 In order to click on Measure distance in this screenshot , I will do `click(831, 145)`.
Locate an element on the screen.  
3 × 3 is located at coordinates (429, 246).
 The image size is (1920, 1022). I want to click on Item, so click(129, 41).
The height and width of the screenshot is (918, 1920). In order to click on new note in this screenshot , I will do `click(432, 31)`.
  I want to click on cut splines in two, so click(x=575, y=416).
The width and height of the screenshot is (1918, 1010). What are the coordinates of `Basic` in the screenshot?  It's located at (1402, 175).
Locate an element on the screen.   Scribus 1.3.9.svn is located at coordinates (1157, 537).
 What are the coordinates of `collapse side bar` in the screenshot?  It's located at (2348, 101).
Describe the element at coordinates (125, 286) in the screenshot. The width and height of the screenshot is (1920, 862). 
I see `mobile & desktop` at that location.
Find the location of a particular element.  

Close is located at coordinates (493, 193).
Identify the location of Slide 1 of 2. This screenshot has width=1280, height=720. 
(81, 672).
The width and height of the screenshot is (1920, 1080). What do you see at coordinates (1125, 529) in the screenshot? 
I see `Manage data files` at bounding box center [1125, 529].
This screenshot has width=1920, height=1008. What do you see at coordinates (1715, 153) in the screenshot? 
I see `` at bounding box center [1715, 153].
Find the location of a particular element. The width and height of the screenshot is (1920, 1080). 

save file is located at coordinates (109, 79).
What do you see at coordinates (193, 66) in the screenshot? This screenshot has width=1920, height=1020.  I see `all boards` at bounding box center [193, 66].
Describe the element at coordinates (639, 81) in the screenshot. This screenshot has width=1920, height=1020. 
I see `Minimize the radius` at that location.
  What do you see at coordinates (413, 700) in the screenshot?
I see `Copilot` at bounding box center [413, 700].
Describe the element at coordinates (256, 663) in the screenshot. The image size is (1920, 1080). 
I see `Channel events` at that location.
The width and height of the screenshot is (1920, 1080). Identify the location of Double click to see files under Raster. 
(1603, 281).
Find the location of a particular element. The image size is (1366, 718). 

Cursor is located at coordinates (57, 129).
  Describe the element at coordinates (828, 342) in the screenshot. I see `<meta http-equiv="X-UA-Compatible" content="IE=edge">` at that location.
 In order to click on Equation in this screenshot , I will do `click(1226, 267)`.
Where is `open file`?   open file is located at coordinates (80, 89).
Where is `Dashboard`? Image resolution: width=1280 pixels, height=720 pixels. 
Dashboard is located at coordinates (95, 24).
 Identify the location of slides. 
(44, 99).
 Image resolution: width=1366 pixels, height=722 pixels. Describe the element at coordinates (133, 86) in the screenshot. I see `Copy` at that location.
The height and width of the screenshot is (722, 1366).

+ + + + + + +

▸ What you will do
Rewrite every line of the items above as a numbered list, leaving out blank lines.

▸ Answer to this exercise
1.  In order to click on Measure distance in this screenshot , I will do `click(831, 145)`.
2. Locate an element on the screen.  
3. 3 × 3 is located at coordinates (429, 246).
4.  The image size is (1920, 1022). I want to click on Item, so click(129, 41).
5. The height and width of the screenshot is (918, 1920). In order to click on new note in this screenshot , I will do `click(432, 31)`.
6.   I want to click on cut splines in two, so click(x=575, y=416).
7. The width and height of the screenshot is (1918, 1010). What are the coordinates of `Basic` in the screenshot?  It's located at (1402, 175).
8. Locate an element on the screen.   Scribus 1.3.9.svn is located at coordinates (1157, 537).
9.  What are the coordinates of `collapse side bar` in the screenshot?  It's located at (2348, 101).
10. Describe the element at coordinates (125, 286) in the screenshot. The width and height of the screenshot is (1920, 862). 
11. I see `mobile & desktop` at that location.
12. Find the location of a particular element.  
13. Close is located at coordinates (493, 193).
14. Identify the location of Slide 1 of 2. This screenshot has width=1280, height=720. 
15. (81, 672).
16. The width and height of the screenshot is (1920, 1080). What do you see at coordinates (1125, 529) in the screenshot? 
17. I see `Manage data files` at bounding box center [1125, 529].
18. This screenshot has width=1920, height=1008. What do you see at coordinates (1715, 153) in the screenshot? 
19. I see `` at bounding box center [1715, 153].
20. Find the location of a particular element. The width and height of the screenshot is (1920, 1080). 
21. save file is located at coordinates (109, 79).
22. What do you see at coordinates (193, 66) in the screenshot? This screenshot has width=1920, height=1020.  I see `all boards` at bounding box center [193, 66].
23. Describe the element at coordinates (639, 81) in the screenshot. This screenshot has width=1920, height=1020. 
24. I see `Minimize the radius` at that location.
25.   What do you see at coordinates (413, 700) in the screenshot?
26. I see `Copilot` at bounding box center [413, 700].
27. Describe the element at coordinates (256, 663) in the screenshot. The image size is (1920, 1080). 
28. I see `Channel events` at that location.
29. The width and height of the screenshot is (1920, 1080). Identify the location of Double click to see files under Raster. 
30. (1603, 281).
31. Find the location of a particular element. The image size is (1366, 718). 
32. Cursor is located at coordinates (57, 129).
33.   Describe the element at coordinates (828, 342) in the screenshot. I see `<meta http-equiv="X-UA-Compatible" content="IE=edge">` at that location.
34.  In order to click on Equation in this screenshot , I will do `click(1226, 267)`.
35. Where is `open file`?   open file is located at coordinates (80, 89).
36. Where is `Dashboard`? Image resolution: width=1280 pixels, height=720 pixels. 
37. Dashboard is located at coordinates (95, 24).
38.  Identify the location of slides. 
39. (44, 99).
40.  Image resolution: width=1366 pixels, height=722 pixels. Describe the element at coordinates (133, 86) in the screenshot. I see `Copy` at that location.
41. The height and width of the screenshot is (722, 1366).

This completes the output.